Глава VIII
О том, каким образом из вышеозначенных обстоятельств сама собой возникла революция
В заключение я хотел бы обобщить некоторые из намеченных мною черт Революции и показать, каким образом из Старого порядка, образ которого я только что представил, Революция возникла как бы сама собой.
Если учесть, что именно у нас феодальная система, сохранив все, что в ней могло раздражать и вредить, утратила стороны, еще способные приносить пользу и служить во благо общества, то не удивительно, что Революция, призванная насильственно изменить прежнее политическое устройство Европы, разразилась во Франции, а не в какой-либо иной стране.

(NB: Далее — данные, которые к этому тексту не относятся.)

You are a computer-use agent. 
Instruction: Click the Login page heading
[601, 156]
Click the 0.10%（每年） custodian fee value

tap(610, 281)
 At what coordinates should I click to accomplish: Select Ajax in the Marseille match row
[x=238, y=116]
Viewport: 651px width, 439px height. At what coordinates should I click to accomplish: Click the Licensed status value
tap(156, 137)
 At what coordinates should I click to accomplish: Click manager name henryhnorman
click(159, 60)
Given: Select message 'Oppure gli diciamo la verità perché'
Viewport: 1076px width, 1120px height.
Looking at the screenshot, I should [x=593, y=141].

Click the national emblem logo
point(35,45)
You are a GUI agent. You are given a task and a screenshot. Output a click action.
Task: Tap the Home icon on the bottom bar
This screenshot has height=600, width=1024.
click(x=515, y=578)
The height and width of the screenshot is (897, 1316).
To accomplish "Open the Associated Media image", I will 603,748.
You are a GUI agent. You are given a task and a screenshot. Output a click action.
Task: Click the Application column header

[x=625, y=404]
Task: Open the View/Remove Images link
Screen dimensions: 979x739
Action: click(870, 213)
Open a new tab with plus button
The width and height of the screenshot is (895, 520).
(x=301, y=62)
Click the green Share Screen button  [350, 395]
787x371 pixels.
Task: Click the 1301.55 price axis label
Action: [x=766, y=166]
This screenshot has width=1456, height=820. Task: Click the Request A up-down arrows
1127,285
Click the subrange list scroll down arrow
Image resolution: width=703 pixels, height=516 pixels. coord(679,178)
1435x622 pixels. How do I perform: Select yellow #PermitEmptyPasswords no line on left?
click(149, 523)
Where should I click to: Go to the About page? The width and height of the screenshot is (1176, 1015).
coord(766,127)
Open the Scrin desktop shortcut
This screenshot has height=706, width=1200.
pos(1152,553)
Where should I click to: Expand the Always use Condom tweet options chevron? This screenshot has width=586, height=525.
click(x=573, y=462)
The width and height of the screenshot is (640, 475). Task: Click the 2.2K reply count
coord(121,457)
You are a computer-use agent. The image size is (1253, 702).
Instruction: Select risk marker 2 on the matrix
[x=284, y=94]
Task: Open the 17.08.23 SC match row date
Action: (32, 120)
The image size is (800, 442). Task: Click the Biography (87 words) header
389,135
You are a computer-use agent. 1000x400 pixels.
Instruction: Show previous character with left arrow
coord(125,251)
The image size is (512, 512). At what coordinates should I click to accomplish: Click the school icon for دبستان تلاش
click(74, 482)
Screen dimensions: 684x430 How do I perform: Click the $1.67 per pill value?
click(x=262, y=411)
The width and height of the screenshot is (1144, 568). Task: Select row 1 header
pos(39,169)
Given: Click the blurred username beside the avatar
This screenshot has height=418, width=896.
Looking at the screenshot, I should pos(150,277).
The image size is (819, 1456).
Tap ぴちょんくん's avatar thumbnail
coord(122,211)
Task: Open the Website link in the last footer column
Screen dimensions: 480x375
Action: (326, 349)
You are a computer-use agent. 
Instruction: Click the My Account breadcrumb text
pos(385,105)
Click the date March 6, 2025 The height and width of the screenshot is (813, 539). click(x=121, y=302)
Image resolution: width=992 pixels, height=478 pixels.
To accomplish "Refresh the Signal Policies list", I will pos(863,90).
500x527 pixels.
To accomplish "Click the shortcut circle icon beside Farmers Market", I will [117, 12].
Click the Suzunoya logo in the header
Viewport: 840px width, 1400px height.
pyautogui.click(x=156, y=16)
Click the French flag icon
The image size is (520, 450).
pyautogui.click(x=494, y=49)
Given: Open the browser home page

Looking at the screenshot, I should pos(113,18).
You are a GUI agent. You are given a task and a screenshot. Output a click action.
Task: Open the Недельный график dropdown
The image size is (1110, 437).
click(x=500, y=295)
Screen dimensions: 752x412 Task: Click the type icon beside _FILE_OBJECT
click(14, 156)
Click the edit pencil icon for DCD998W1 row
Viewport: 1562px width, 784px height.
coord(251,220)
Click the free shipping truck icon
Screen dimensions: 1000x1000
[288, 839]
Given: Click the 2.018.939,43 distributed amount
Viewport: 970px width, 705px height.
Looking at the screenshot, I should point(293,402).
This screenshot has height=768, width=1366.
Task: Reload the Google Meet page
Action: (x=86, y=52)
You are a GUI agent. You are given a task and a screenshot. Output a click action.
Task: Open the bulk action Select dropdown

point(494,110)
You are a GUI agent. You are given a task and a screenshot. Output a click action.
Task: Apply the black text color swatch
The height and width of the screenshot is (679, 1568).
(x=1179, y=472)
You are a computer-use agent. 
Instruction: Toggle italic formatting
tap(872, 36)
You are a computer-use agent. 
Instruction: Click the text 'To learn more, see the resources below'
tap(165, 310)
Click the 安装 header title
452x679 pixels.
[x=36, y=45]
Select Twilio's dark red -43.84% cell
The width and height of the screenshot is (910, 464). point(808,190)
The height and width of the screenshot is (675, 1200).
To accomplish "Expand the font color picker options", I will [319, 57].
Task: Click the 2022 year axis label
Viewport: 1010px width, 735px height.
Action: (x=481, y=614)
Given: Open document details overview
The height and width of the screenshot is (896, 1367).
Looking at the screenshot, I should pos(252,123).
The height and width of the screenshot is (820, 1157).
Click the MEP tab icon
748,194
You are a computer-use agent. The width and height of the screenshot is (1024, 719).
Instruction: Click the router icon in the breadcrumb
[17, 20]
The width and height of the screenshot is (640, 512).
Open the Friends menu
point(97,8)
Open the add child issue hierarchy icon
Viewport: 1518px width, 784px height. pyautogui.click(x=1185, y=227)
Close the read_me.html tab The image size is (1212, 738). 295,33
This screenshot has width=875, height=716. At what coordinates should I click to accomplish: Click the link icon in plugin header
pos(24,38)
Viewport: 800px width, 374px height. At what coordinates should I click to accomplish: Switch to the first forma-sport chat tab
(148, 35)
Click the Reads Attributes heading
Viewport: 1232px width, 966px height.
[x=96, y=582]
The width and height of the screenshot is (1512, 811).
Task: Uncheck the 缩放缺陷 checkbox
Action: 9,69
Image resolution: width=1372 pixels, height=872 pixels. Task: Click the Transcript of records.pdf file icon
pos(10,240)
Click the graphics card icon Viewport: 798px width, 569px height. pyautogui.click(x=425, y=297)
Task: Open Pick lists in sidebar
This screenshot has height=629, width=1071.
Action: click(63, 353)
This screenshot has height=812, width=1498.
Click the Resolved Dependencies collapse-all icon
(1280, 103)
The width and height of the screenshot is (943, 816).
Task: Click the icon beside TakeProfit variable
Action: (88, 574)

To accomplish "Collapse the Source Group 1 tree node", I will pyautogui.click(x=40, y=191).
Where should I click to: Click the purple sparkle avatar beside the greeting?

Дворянство у нас как ни в одной из прочих стран феодальной Европы, перестав управлять и руководить жителями, не только сохранило, но во многом умножило денежные привилегии и преимущества, коими пользовался каждый из членов этого сословия. Заняв в обществе подчиненное место, дворянство как класс оставалось привилегированным и замкнутым и, как я уже говорил выше, все более утрачивало характер аристократии и приобретало черты касты. Приняв во внимание данные обстоятельства, можно не удивляться более тому, что дворянские привилегии казались французам необъяснимыми и ненавистными, вследствие чего сердца их горели демократической завистью, продолжающей сжигать их и поныне.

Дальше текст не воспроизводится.